Btw by “options” I meant the menu of indexes one could choose from, as opposed to the financial derivatives puts and calls. But to your point, would that even be legal? It smacks of cheating to be locked up until a certain date and then doing an end run around the rule to effectively neutralize its effect. You could make the case that either these people are stuck with their positions or the rule is toothless. Not that it’s the end of the world for them; these insiders have had their positions for a while and even if the stock falls considerably below the IPO they’re looking at fat payday.

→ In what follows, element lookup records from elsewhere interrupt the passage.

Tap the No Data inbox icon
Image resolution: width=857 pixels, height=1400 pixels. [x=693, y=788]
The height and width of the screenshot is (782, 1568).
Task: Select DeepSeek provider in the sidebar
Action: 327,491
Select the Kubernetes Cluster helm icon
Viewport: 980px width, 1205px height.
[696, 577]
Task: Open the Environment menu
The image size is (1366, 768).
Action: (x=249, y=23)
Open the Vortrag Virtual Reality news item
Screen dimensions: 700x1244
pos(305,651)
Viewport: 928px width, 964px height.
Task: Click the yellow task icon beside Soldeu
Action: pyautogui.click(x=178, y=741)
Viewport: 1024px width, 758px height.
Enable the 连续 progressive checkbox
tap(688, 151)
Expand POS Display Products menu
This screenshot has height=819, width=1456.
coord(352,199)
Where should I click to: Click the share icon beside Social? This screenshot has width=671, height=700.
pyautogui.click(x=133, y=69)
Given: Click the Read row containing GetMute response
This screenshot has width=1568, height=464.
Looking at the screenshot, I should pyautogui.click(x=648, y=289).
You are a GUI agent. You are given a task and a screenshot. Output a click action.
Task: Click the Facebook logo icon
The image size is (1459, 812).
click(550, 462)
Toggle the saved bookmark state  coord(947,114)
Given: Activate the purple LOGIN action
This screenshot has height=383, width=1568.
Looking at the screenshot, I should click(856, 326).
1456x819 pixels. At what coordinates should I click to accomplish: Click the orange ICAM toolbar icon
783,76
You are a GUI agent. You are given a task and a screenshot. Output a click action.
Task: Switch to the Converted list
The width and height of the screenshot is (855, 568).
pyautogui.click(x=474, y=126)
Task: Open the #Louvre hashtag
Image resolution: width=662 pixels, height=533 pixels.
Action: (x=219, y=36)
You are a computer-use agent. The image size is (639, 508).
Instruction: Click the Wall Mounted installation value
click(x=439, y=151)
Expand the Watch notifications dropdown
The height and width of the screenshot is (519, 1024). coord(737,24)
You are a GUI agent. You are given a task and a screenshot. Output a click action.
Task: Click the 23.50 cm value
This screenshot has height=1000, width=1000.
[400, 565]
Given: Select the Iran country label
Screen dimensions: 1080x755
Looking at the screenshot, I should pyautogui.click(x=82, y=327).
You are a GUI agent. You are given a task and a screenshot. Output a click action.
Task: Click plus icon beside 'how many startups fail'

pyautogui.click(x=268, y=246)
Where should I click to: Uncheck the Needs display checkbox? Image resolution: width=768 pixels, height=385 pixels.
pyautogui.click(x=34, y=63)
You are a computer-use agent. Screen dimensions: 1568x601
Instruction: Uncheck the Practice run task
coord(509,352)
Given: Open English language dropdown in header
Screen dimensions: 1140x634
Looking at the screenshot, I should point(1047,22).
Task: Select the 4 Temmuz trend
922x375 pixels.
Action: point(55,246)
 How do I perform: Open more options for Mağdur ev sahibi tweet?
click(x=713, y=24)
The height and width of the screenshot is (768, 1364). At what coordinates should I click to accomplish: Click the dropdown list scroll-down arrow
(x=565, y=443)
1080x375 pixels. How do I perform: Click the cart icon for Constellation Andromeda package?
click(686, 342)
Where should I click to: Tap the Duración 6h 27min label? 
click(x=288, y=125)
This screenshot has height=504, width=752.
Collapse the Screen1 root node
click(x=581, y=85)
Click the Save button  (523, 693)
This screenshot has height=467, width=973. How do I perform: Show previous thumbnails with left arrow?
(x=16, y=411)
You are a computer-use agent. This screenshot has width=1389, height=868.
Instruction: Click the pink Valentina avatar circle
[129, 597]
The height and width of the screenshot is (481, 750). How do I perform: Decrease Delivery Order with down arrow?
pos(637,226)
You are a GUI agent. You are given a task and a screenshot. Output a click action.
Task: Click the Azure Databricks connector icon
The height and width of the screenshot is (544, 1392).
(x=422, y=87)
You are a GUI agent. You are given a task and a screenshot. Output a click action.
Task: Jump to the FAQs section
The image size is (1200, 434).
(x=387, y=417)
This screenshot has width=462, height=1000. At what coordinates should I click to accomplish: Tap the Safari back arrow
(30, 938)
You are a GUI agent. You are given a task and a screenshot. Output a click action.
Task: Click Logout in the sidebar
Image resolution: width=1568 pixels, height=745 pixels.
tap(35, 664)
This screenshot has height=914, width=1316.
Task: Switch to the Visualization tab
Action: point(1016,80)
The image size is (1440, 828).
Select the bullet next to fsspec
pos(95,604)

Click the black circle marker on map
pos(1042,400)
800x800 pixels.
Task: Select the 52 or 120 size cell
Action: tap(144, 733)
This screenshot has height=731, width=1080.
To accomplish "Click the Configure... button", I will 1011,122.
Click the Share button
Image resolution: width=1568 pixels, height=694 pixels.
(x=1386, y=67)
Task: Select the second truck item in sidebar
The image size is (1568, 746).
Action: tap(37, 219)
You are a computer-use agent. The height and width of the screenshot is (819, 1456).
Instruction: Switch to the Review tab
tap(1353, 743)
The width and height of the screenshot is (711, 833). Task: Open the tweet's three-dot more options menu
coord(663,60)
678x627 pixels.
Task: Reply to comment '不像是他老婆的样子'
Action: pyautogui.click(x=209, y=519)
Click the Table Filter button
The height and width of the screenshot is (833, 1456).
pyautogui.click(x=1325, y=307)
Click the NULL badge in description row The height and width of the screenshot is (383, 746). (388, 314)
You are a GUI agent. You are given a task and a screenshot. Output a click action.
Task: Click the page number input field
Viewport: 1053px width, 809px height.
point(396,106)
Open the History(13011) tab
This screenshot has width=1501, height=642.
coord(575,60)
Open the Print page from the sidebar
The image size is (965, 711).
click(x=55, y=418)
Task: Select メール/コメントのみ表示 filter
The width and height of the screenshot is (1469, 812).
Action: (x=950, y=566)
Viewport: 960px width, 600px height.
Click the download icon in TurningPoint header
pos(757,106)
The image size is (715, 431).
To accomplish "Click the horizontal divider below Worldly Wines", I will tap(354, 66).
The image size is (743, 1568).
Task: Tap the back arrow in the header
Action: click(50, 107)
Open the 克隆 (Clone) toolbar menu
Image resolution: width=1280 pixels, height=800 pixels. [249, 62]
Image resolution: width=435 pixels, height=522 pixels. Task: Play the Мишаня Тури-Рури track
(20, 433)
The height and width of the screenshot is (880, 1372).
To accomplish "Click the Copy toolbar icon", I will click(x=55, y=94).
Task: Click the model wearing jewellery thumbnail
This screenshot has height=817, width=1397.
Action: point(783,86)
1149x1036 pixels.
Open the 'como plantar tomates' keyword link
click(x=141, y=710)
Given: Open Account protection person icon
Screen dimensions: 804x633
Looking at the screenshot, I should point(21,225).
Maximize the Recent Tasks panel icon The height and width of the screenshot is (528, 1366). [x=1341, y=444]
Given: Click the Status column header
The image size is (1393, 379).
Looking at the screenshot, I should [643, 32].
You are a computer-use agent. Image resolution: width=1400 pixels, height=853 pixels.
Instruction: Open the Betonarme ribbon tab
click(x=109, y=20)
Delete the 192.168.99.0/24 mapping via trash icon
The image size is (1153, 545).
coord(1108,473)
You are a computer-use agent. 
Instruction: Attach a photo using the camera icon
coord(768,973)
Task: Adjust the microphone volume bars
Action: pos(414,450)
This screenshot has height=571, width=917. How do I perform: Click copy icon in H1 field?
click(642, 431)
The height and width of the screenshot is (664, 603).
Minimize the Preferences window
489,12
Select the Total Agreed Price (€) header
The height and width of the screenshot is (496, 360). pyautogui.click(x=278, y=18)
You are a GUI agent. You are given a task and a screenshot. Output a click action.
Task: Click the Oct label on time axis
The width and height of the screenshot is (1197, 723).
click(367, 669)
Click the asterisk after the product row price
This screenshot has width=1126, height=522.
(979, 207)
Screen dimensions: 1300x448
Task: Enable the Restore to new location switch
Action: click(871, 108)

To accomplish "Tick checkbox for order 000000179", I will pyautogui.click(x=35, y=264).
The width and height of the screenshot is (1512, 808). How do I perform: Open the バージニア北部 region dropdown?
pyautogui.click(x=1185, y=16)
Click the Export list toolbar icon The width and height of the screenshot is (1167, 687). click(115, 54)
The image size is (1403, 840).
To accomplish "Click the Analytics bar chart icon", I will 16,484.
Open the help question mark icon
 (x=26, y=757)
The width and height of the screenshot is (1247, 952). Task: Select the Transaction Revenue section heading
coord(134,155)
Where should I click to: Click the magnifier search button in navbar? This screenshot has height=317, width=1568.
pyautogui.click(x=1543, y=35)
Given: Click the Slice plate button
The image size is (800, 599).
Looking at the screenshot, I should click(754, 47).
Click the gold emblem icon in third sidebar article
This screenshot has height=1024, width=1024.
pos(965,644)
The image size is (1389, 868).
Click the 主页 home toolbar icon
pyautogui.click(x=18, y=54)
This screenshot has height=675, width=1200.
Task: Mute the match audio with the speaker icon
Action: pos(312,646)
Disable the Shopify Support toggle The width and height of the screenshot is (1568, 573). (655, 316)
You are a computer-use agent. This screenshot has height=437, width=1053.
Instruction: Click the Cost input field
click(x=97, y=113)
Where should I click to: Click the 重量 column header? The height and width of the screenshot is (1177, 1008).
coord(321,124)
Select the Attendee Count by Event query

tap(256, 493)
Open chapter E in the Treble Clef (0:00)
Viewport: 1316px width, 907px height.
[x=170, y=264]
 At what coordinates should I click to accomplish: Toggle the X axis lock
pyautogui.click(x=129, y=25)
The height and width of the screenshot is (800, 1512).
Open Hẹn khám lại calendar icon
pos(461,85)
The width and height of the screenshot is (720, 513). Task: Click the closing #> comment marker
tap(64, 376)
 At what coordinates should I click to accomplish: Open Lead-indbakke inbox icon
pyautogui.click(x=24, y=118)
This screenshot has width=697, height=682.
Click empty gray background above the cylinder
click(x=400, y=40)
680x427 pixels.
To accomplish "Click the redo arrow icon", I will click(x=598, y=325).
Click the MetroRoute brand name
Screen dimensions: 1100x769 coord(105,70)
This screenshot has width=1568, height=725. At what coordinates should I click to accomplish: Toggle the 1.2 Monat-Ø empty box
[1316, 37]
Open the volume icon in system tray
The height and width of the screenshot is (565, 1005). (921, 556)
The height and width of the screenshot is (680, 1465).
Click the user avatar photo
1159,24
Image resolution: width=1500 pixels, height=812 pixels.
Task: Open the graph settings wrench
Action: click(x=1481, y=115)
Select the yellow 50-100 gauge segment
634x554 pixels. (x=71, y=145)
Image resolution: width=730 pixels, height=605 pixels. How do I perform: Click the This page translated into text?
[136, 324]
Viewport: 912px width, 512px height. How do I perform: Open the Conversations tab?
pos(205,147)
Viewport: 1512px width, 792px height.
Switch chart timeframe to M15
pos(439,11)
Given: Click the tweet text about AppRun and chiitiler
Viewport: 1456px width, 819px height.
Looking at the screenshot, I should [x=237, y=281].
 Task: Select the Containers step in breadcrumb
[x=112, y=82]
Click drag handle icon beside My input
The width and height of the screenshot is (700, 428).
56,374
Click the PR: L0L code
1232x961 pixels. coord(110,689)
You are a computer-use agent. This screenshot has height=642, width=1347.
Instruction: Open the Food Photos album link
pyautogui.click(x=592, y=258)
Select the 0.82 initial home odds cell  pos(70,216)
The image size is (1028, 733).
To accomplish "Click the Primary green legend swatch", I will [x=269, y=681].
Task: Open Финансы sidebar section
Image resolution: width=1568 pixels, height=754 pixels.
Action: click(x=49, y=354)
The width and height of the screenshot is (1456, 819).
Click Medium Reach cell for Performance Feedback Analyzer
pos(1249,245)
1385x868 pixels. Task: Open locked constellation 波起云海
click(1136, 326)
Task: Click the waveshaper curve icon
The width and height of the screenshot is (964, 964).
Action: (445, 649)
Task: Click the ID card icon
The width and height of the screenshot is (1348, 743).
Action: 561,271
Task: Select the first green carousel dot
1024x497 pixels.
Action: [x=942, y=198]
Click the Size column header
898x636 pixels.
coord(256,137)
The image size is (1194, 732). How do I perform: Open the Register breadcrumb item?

Bear in mind that the market effect of buying puts or selling calls is similar to selling the stock. If you buy a slug of puts or sell a load of calls, somebody is on the other side of that trade. The dealers don’t just assume the risk; they sell the stock to hedge their positions.
Here’s the precise timeline of when SpaceX insiders can dump their shares on retail investors
Gold is up sharply this morning, from just under $4000. Was that the bottom?
As I have been saying for weeks, gold under $4000 looks like a bargain. We can’t know whether it gets cheaper first, but it’s likely to be a lot less cheap in five or ten years.
The same can’t be said of US supercap stocks.